Problem statement: Copy nothing but the lines below, from the one with "Viewport: 1292px width, 651px" through the one with "Open the Persija Jakarta team entry", exactly as written; no pictures should appear.

Stored items:
▬▬▬▬▬▬▬▬▬▬

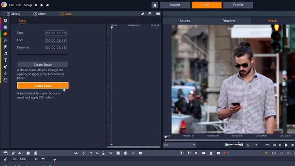295x166 pixels.
Task: Click the Home icon button
Action: (155, 5)
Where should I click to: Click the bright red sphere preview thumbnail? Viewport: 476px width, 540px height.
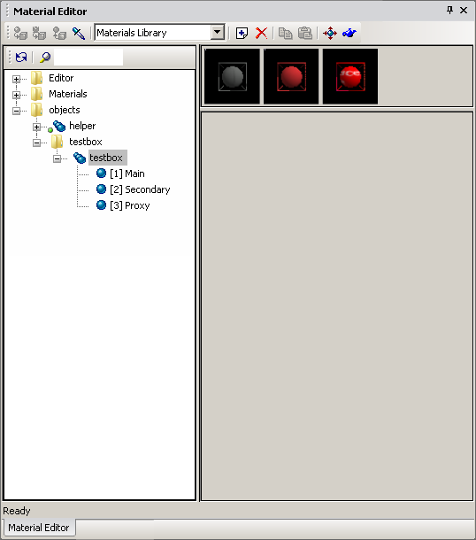click(350, 76)
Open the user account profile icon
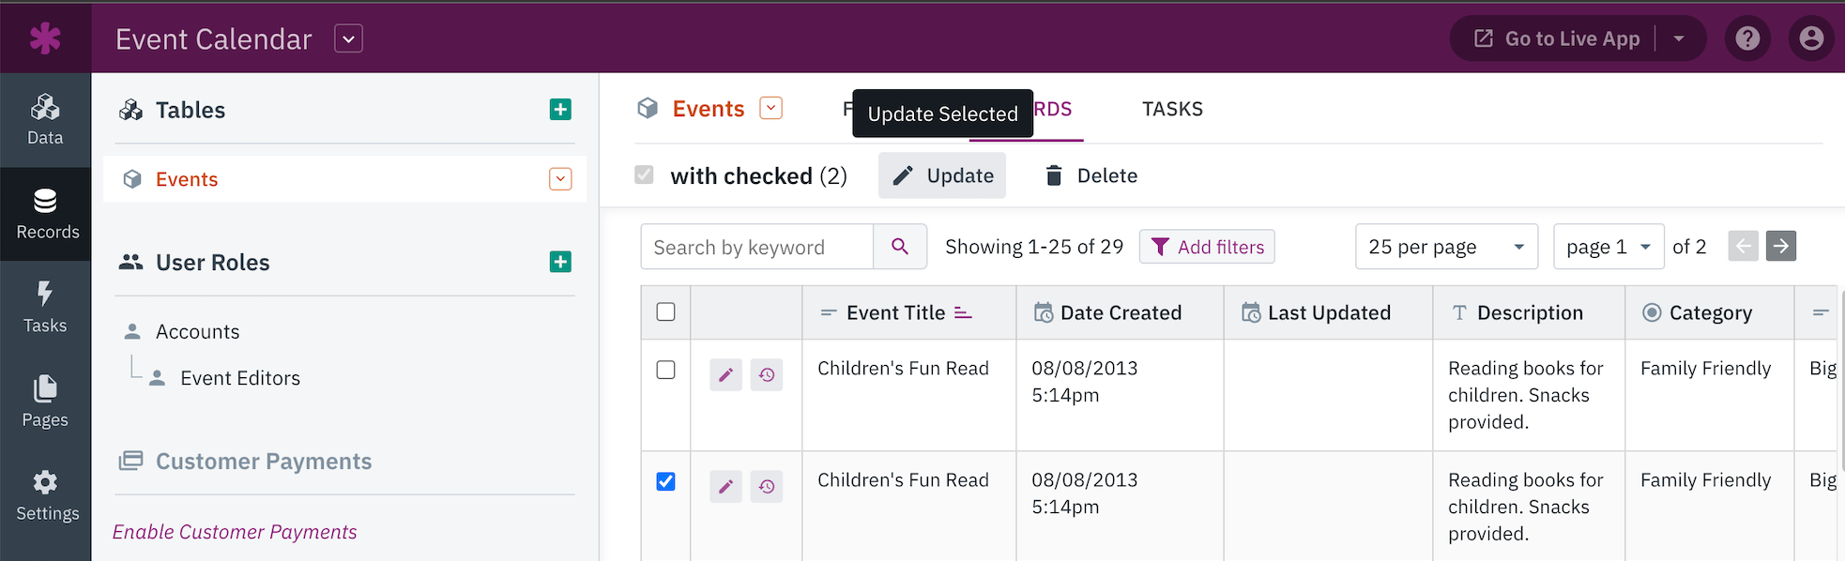1845x561 pixels. coord(1811,38)
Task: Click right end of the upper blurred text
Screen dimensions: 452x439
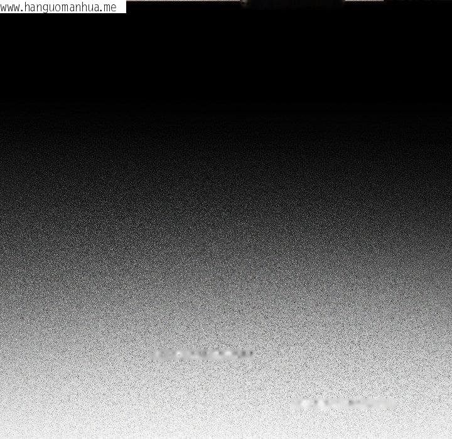Action: coord(250,355)
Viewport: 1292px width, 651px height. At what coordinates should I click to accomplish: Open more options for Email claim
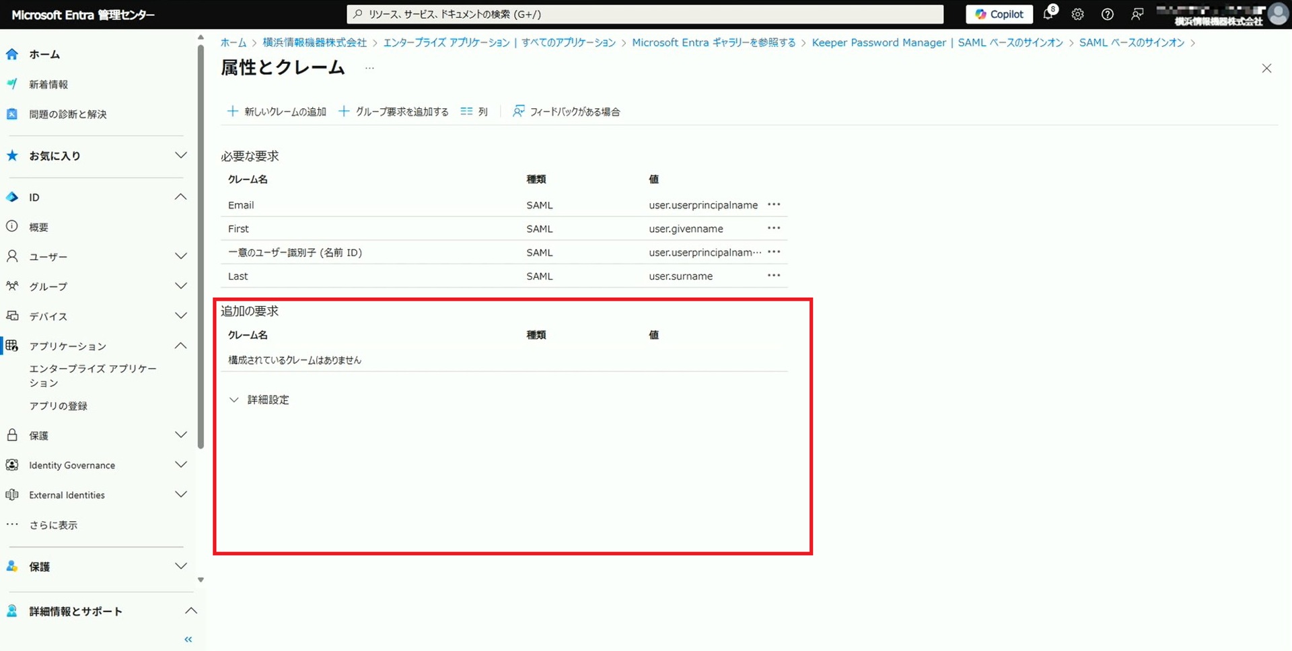(x=774, y=204)
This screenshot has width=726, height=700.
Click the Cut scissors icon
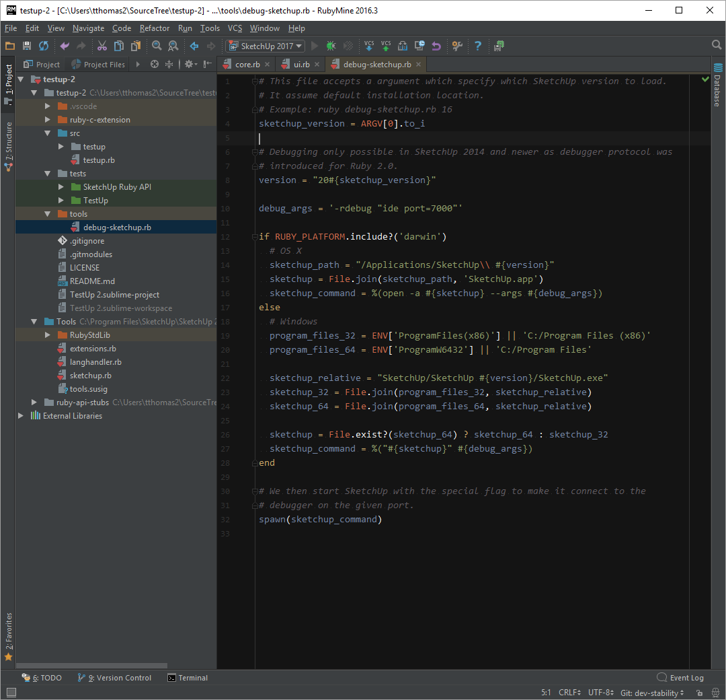(x=102, y=46)
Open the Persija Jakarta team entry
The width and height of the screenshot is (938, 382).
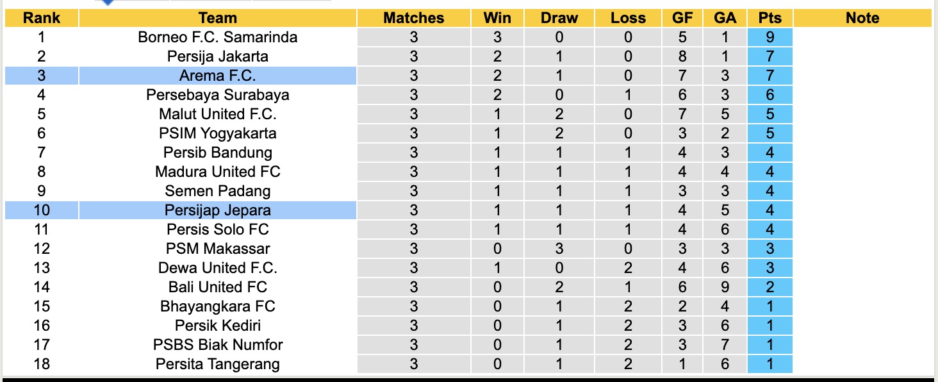tap(217, 56)
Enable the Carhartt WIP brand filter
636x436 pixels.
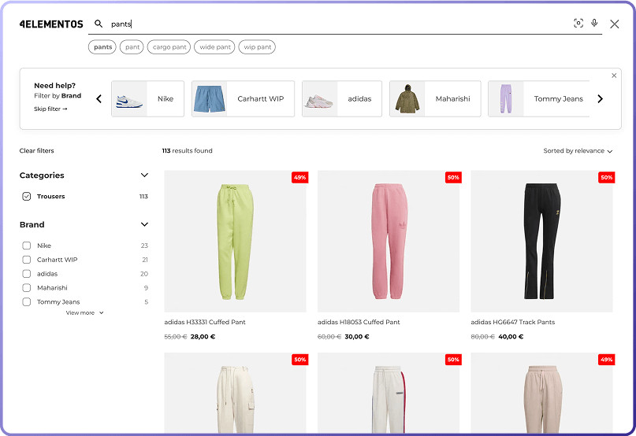pos(27,260)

▬▬▬▬▬▬▬▬▬▬

Task result:
Viewport: 1292px width, 651px height. At what coordinates should I click to accomplish: Open more options for Email claim
(x=774, y=204)
This screenshot has width=726, height=700.
Click the Cut scissors icon
(x=102, y=46)
Open the Persija Jakarta team entry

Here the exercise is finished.